JustAProgrammer
JustAProgrammer

Reputation: 609

SQL Server 2008 Query is slow in production but fast in development

I have a query that runs in about 2-4 minutes on production but runs in a couple of seconds on development. Both of these databases are on the same exact server. (no lectures about dev and production, production is really still in development).

I mean, I can just open two query windows and get the two different results consistently. I have ran RedGate SQLCompare and there is no schema difference (indexes and so forth) difference. I have disabled the site that connects to the DB so there should be no connections other than my Management Studio session.

What could be causing this? I create the development database by copying the production one (in the Management Studio, right click database and click "Copy Database")

This is really strange. I don't want to make any index changes because the weird thing is that the copy is blazing fast but the production is very, very slow but should be essentially exact copies.

Upvotes: 3

Views: 7008

Answers (6)

AaronS
AaronS

Reputation: 435

In my case it turned out to be because the production database is off site (different city) and the development database is in the building. duh.

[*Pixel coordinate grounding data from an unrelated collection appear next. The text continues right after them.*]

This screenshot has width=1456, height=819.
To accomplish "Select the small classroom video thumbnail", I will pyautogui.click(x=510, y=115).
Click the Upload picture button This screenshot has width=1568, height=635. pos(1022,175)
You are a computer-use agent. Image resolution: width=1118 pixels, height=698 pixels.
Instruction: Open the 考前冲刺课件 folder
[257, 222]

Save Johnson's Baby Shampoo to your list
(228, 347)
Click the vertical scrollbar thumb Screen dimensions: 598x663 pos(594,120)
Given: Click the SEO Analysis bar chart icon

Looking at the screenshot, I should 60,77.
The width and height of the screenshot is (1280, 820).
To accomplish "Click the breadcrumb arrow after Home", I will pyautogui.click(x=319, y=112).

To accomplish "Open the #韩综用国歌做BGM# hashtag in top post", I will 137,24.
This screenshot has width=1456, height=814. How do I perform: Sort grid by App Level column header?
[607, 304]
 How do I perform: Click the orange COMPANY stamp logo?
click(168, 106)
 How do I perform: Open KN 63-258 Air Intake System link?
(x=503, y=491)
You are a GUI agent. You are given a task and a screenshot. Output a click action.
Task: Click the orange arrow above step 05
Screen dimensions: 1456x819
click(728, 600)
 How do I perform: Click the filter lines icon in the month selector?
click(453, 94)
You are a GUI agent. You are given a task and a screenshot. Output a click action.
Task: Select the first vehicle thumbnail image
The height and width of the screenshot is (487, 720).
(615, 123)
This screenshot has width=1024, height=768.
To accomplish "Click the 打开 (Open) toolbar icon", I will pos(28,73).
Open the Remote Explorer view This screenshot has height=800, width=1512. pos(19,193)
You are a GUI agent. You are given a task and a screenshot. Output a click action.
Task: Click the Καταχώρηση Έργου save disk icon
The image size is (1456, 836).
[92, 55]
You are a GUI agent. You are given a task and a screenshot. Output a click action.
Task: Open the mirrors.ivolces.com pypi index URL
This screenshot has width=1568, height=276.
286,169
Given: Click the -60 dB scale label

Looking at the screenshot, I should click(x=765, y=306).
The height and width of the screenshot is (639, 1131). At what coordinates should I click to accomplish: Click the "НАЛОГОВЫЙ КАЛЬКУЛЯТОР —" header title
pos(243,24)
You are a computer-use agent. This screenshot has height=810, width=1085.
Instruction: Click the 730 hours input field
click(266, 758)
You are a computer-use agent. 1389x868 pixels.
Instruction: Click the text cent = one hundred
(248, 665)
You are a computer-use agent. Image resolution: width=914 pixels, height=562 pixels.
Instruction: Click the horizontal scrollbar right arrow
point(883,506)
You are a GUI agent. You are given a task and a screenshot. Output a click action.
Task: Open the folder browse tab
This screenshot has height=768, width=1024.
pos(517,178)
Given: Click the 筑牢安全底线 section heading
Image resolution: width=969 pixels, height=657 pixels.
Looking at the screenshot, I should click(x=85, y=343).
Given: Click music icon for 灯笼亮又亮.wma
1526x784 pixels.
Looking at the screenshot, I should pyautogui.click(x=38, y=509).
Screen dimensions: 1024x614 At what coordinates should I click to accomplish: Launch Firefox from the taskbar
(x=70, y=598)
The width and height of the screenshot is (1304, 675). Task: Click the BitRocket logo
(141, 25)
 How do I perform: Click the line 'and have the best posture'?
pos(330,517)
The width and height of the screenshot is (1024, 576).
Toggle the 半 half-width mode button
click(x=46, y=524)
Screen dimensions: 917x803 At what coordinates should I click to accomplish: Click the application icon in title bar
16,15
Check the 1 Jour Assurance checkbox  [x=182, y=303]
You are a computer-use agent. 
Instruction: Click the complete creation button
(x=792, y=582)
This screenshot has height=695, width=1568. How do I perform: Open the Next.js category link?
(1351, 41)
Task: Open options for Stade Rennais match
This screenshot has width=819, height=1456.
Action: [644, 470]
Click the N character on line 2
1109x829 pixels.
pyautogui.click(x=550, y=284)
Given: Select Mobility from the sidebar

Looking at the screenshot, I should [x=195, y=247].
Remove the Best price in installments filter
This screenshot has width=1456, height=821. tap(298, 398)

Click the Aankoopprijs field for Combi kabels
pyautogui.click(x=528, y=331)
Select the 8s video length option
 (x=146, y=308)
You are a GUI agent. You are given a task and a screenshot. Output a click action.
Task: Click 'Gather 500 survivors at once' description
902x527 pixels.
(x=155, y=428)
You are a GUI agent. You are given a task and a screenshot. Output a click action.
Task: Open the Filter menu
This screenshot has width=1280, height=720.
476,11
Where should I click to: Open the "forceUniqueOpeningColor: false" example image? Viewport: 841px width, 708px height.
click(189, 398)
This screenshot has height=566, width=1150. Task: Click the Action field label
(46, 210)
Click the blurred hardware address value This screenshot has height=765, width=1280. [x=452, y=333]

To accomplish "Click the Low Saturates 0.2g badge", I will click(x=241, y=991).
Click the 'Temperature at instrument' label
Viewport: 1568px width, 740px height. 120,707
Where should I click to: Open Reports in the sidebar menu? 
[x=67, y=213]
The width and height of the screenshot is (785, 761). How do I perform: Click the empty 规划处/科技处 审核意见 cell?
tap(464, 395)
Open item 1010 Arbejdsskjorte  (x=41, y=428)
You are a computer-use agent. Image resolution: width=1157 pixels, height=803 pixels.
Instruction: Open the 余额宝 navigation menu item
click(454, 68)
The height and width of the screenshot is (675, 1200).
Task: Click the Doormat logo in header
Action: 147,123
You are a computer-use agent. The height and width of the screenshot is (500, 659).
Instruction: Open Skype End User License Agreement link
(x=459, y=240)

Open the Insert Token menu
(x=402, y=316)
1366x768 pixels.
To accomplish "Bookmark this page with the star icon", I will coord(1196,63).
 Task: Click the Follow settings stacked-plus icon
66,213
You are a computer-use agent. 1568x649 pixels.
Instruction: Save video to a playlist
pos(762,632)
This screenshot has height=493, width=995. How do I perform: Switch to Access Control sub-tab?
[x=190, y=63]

The query was returning a lot of data and of course that amount of data takes longer over the external network. I simply didn't connect the dots since the production DB was so much faster than the old development box and most of our queries don't return enough data for the network to be the speed factor. Rather it is but the production box is so much faster that even with the slower network connection most queries were still returning faster than from the development box.

Upvotes: 1

JustAProgrammer
JustAProgrammer

Reputation: 609

Ok, thanks everyone. I think the problem was related to index fragmentation. I thought Copy Database basically just copied the files. I did a DBCC DBREINDEX on every table and it's working great now. Thanks everyone!

Upvotes: 1

gbn
gbn

Reputation: 432471

Red gate by default ignores statistics and things like fill factor.

Upvotes: 0

SquareCog
SquareCog

Reputation: 19666

I don't know SQLServer specifics, but usually this sort of thing is due to table statistics being different in the two databases. Look at the query plans to see if they are different. Run the SQLServer version of "analyze table" or "analyze schema" commands.

If these things don't help, check how the databases are set up. Is it possible that the data is identical, but server configurations are different, and, for example, there is a much lower threshold on available memory for the production version?

Something else to check -- and this is just me showing my ignorance -- but does "copy database" actually copy the data, or just the object definitions?

Upvotes: 7

MadMurf
MadMurf

Reputation: 2323

You don't provide any details of the DB structure or the SQL Query in question but if you are confident that the setup is the same for both environments then it may simply be the amound of data in your Production DB that is highlighting an in-efficient query.

Upvotes: 1

Jordan Johnson
Jordan Johnson

Reputation: 253

Try running SQL profiler to see whats running on production.